§ **Directions**
Repeat each entry word for word.
◆ ◆ ◆
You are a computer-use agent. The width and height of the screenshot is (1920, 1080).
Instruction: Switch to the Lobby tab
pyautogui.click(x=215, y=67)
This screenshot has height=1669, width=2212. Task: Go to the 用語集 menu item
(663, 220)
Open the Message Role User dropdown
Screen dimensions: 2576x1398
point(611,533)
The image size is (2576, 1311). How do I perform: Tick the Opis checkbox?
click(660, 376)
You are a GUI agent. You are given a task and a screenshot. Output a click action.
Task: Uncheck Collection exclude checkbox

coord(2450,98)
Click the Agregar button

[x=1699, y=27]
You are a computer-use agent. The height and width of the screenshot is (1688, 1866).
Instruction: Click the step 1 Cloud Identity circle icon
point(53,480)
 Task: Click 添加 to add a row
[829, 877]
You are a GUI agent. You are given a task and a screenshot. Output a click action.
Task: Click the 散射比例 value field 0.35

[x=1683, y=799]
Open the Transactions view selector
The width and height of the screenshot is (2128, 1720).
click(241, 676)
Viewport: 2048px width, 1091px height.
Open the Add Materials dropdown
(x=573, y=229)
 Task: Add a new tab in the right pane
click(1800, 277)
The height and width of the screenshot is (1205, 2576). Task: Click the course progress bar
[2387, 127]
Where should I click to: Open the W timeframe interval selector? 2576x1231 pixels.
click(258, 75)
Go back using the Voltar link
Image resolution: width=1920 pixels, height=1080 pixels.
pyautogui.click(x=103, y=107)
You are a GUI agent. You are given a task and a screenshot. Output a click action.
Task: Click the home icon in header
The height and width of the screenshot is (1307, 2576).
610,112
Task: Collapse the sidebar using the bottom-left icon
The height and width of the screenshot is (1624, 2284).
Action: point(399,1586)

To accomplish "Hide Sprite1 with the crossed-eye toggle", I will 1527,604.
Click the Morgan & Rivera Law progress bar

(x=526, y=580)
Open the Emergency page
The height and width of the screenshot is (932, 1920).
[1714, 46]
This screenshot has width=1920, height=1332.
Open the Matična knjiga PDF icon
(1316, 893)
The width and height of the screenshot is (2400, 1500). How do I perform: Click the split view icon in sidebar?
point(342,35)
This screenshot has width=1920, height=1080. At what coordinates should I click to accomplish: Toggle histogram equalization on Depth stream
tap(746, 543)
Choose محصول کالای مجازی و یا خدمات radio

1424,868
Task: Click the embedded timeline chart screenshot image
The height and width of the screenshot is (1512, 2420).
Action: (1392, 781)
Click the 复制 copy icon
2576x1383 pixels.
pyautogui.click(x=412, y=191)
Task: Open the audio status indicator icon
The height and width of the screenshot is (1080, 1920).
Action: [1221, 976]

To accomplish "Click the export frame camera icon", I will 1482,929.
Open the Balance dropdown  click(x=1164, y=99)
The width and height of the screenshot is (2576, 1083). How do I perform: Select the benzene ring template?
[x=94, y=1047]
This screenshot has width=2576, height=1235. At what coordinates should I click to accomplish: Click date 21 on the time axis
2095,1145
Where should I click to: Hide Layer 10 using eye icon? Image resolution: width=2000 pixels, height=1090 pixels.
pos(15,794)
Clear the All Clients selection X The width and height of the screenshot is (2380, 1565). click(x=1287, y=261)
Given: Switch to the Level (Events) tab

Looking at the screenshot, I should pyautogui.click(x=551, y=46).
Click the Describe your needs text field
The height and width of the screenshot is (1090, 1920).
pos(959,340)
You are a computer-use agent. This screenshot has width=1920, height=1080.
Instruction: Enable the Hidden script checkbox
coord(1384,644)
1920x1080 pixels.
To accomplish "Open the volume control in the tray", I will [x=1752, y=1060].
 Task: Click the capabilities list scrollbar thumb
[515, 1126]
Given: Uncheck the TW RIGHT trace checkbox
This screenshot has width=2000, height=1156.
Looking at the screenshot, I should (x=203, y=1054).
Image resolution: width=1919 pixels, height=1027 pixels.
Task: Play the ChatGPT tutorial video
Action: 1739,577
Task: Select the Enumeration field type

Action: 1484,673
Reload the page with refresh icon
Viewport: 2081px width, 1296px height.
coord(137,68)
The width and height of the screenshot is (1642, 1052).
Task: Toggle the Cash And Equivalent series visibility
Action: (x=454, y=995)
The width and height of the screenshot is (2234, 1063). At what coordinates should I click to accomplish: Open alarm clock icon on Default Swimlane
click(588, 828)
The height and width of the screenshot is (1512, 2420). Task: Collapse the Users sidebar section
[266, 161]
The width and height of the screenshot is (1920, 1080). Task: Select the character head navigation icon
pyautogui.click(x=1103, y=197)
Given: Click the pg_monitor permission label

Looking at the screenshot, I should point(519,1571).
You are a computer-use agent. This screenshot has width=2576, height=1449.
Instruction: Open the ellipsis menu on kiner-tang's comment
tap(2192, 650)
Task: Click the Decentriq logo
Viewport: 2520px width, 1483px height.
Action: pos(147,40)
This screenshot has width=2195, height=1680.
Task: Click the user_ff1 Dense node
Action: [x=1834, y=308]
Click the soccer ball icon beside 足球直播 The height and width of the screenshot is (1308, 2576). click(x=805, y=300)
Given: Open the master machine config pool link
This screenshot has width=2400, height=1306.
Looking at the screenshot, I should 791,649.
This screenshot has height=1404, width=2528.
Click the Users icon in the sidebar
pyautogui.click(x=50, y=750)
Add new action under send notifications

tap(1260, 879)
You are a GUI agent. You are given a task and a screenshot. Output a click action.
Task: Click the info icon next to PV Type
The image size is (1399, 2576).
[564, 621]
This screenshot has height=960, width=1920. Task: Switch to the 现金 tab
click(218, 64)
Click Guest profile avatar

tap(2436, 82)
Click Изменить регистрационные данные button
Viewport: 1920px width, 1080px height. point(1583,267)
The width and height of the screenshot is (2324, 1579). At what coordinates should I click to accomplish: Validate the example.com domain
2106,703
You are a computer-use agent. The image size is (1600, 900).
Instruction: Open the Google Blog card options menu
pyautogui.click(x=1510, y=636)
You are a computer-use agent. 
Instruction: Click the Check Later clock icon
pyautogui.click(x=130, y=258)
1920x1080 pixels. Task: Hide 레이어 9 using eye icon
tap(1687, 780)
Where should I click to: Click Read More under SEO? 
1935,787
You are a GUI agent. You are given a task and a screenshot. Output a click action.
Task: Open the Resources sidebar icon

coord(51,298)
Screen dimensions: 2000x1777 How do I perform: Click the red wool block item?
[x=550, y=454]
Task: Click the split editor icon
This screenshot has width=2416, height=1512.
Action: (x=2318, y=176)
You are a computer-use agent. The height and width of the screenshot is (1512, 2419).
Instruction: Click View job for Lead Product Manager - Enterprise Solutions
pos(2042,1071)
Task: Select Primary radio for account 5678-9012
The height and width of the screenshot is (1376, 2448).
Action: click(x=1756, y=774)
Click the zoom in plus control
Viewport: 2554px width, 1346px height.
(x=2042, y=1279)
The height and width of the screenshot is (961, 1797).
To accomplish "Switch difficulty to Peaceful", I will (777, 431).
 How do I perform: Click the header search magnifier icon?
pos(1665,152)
◆ ◆ ◆
§ **Response to this task**
You are a computer-use agent. The width and height of the screenshot is (1920, 1080).
Instruction: Switch to the Lobby tab
pyautogui.click(x=215, y=67)
This screenshot has height=1669, width=2212. Task: Go to the 用語集 menu item
(663, 220)
Open the Message Role User dropdown
Screen dimensions: 2576x1398
point(611,533)
The image size is (2576, 1311). How do I perform: Tick the Opis checkbox?
click(660, 376)
You are a GUI agent. You are given a task and a screenshot. Output a click action.
Task: Uncheck Collection exclude checkbox

coord(2450,98)
Click the Agregar button

[x=1699, y=27]
You are a computer-use agent. The height and width of the screenshot is (1688, 1866).
Instruction: Click the step 1 Cloud Identity circle icon
point(53,480)
 Task: Click 添加 to add a row
[829, 877]
You are a GUI agent. You are given a task and a screenshot. Output a click action.
Task: Click the 散射比例 value field 0.35

[x=1683, y=799]
Open the Transactions view selector
The width and height of the screenshot is (2128, 1720).
click(241, 676)
Viewport: 2048px width, 1091px height.
Open the Add Materials dropdown
(x=573, y=229)
 Task: Add a new tab in the right pane
click(1800, 277)
The height and width of the screenshot is (1205, 2576). Task: Click the course progress bar
[2387, 127]
Where should I click to: Open the W timeframe interval selector? 2576x1231 pixels.
click(258, 75)
Go back using the Voltar link
Image resolution: width=1920 pixels, height=1080 pixels.
pyautogui.click(x=103, y=107)
You are a GUI agent. You are given a task and a screenshot. Output a click action.
Task: Click the home icon in header
The height and width of the screenshot is (1307, 2576).
610,112
Task: Collapse the sidebar using the bottom-left icon
The height and width of the screenshot is (1624, 2284).
Action: point(399,1586)

To accomplish "Hide Sprite1 with the crossed-eye toggle", I will 1527,604.
Click the Morgan & Rivera Law progress bar

(x=526, y=580)
Open the Emergency page
The height and width of the screenshot is (932, 1920).
[1714, 46]
This screenshot has width=1920, height=1332.
Open the Matična knjiga PDF icon
(1316, 893)
The width and height of the screenshot is (2400, 1500). How do I perform: Click the split view icon in sidebar?
point(342,35)
This screenshot has width=1920, height=1080. At what coordinates should I click to accomplish: Toggle histogram equalization on Depth stream
tap(746, 543)
Choose محصول کالای مجازی و یا خدمات radio

1424,868
Task: Click the embedded timeline chart screenshot image
The height and width of the screenshot is (1512, 2420).
Action: (1392, 781)
Click the 复制 copy icon
2576x1383 pixels.
pyautogui.click(x=412, y=191)
Task: Open the audio status indicator icon
The height and width of the screenshot is (1080, 1920).
Action: [1221, 976]

To accomplish "Click the export frame camera icon", I will 1482,929.
Open the Balance dropdown  click(x=1164, y=99)
The width and height of the screenshot is (2576, 1083). How do I perform: Select the benzene ring template?
[x=94, y=1047]
This screenshot has width=2576, height=1235. At what coordinates should I click to accomplish: Click date 21 on the time axis
2095,1145
Where should I click to: Hide Layer 10 using eye icon? Image resolution: width=2000 pixels, height=1090 pixels.
pos(15,794)
Clear the All Clients selection X The width and height of the screenshot is (2380, 1565). click(x=1287, y=261)
Given: Switch to the Level (Events) tab

Looking at the screenshot, I should pyautogui.click(x=551, y=46).
Click the Describe your needs text field
The height and width of the screenshot is (1090, 1920).
pos(959,340)
You are a computer-use agent. This screenshot has width=1920, height=1080.
Instruction: Enable the Hidden script checkbox
coord(1384,644)
1920x1080 pixels.
To accomplish "Open the volume control in the tray", I will [x=1752, y=1060].
 Task: Click the capabilities list scrollbar thumb
[515, 1126]
Given: Uncheck the TW RIGHT trace checkbox
This screenshot has width=2000, height=1156.
Looking at the screenshot, I should (x=203, y=1054).
Image resolution: width=1919 pixels, height=1027 pixels.
Task: Play the ChatGPT tutorial video
Action: 1739,577
Task: Select the Enumeration field type

Action: 1484,673
Reload the page with refresh icon
Viewport: 2081px width, 1296px height.
coord(137,68)
The width and height of the screenshot is (1642, 1052).
Task: Toggle the Cash And Equivalent series visibility
Action: (x=454, y=995)
The width and height of the screenshot is (2234, 1063). At what coordinates should I click to accomplish: Open alarm clock icon on Default Swimlane
click(588, 828)
The height and width of the screenshot is (1512, 2420). Task: Collapse the Users sidebar section
[266, 161]
The width and height of the screenshot is (1920, 1080). Task: Select the character head navigation icon
pyautogui.click(x=1103, y=197)
Given: Click the pg_monitor permission label

Looking at the screenshot, I should point(519,1571).
You are a computer-use agent. This screenshot has width=2576, height=1449.
Instruction: Open the ellipsis menu on kiner-tang's comment
tap(2192, 650)
Task: Click the Decentriq logo
Viewport: 2520px width, 1483px height.
Action: pos(147,40)
This screenshot has width=2195, height=1680.
Task: Click the user_ff1 Dense node
Action: [x=1834, y=308]
Click the soccer ball icon beside 足球直播 The height and width of the screenshot is (1308, 2576). click(x=805, y=300)
Given: Open the master machine config pool link
This screenshot has width=2400, height=1306.
Looking at the screenshot, I should 791,649.
This screenshot has height=1404, width=2528.
Click the Users icon in the sidebar
pyautogui.click(x=50, y=750)
Add new action under send notifications

tap(1260, 879)
You are a GUI agent. You are given a task and a screenshot. Output a click action.
Task: Click the info icon next to PV Type
The image size is (1399, 2576).
[564, 621]
This screenshot has height=960, width=1920. Task: Switch to the 现金 tab
click(218, 64)
Click Guest profile avatar

tap(2436, 82)
Click Изменить регистрационные данные button
Viewport: 1920px width, 1080px height. point(1583,267)
The width and height of the screenshot is (2324, 1579). At what coordinates should I click to accomplish: Validate the example.com domain
2106,703
You are a computer-use agent. The image size is (1600, 900).
Instruction: Open the Google Blog card options menu
pyautogui.click(x=1510, y=636)
You are a computer-use agent. 
Instruction: Click the Check Later clock icon
pyautogui.click(x=130, y=258)
1920x1080 pixels. Task: Hide 레이어 9 using eye icon
tap(1687, 780)
Where should I click to: Click Read More under SEO? 
1935,787
You are a GUI agent. You are given a task and a screenshot. Output a click action.
Task: Open the Resources sidebar icon

coord(51,298)
Screen dimensions: 2000x1777 How do I perform: Click the red wool block item?
[x=550, y=454]
Task: Click the split editor icon
This screenshot has width=2416, height=1512.
Action: (x=2318, y=176)
You are a computer-use agent. The height and width of the screenshot is (1512, 2419).
Instruction: Click View job for Lead Product Manager - Enterprise Solutions
pos(2042,1071)
Task: Select Primary radio for account 5678-9012
The height and width of the screenshot is (1376, 2448).
Action: click(x=1756, y=774)
Click the zoom in plus control
Viewport: 2554px width, 1346px height.
(x=2042, y=1279)
The height and width of the screenshot is (961, 1797).
To accomplish "Switch difficulty to Peaceful", I will (777, 431).
 How do I perform: Click the header search magnifier icon?
pos(1665,152)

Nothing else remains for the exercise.